The survey also said that the rate of employment growth was the quickest seen for eight months.
“Matching the trends for output and new orders, Kenyan businesses increased their staff numbers for the fifth month running in September.”
The rate of employment growth quickened to the fastest since the start of the year. All five sectors added to their workforces during the month, with particularly sharp increases seen in construction and agriculture.
The PMI survey also reveals that salaries paid to private-sector workers in Kenya rose again in the latest survey period.
The rate of wage inflation ticked higher for the first time in three months but remained slight overall.
Where salaries rose, firms cited efforts to boost employee motivation and the extension of working hours.
At the same time, input purchasing also expanded, and to the strongest degree since June, while firms saw delivery times shorten to the greatest extent in almost a year.
According to the survey, efforts to build inventories in line with higher demand led to a further expansion in purchasing activity at the end of the third quarter.
Whilst remaining modest and slower than the series trend, the rate of growth picked up for the second month in a row.

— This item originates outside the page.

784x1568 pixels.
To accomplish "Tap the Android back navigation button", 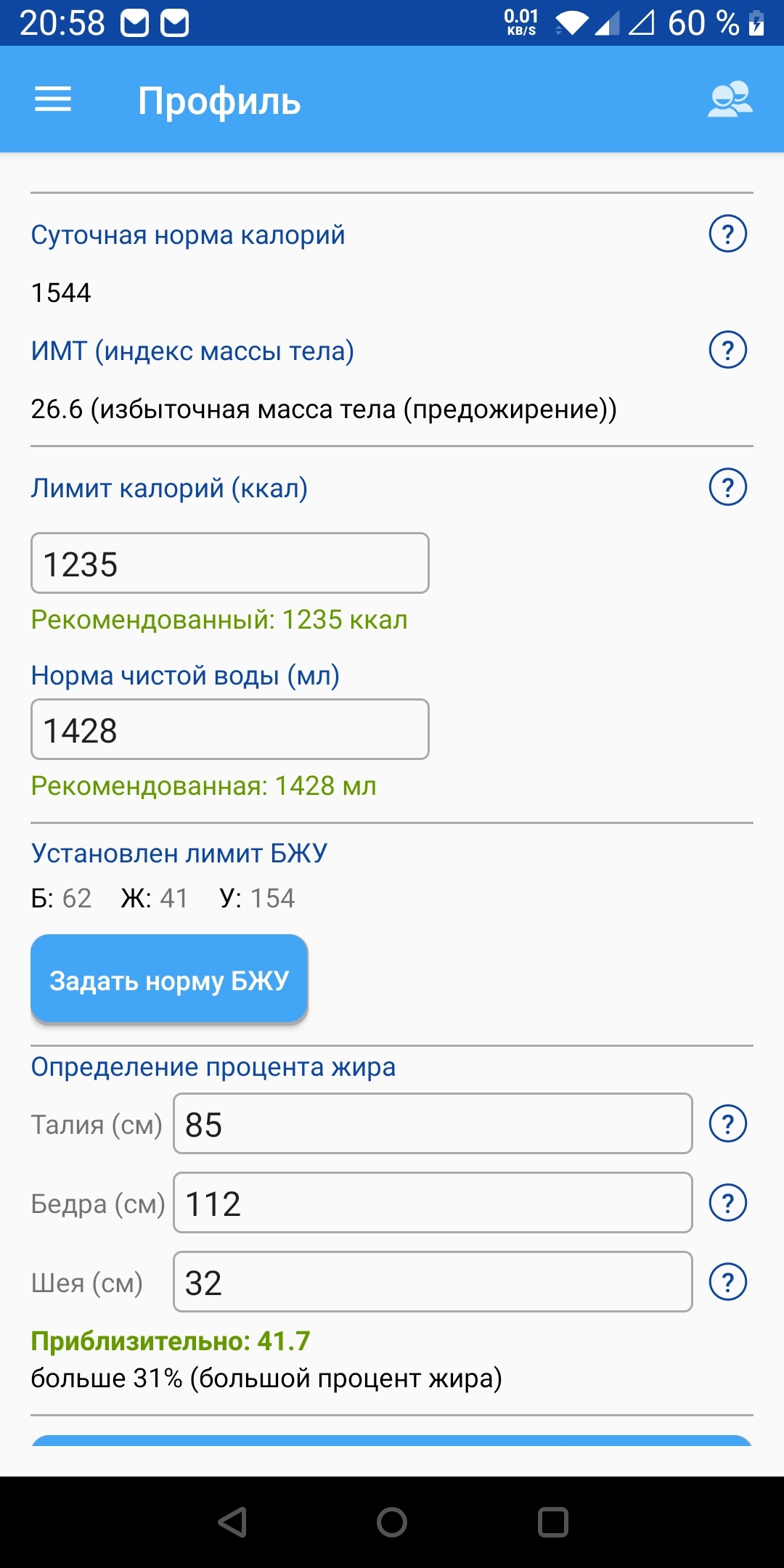I will pos(233,1522).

Notably, input buying rose in all of the monitored sectors, except for manufacturing.
The survey also indicates that Kenyan firms often found that suppliers responded positively to requests for quicker deliveries during September, with some also citing improved road conditions and increased vendor capacity.
As a result, overall input lead times improved sharply and to the greatest extent in almost a year.
Lastly, the outlook for future activity remained relatively weak in September, despite improving slightly from August.
Around 72% of respondents expect output to be unchanged over the coming year, amid uncertainty surrounding the pandemic and inflationary pressures.
Positive forecasts were meanwhile driven by hopes of increased marketing and capital investment.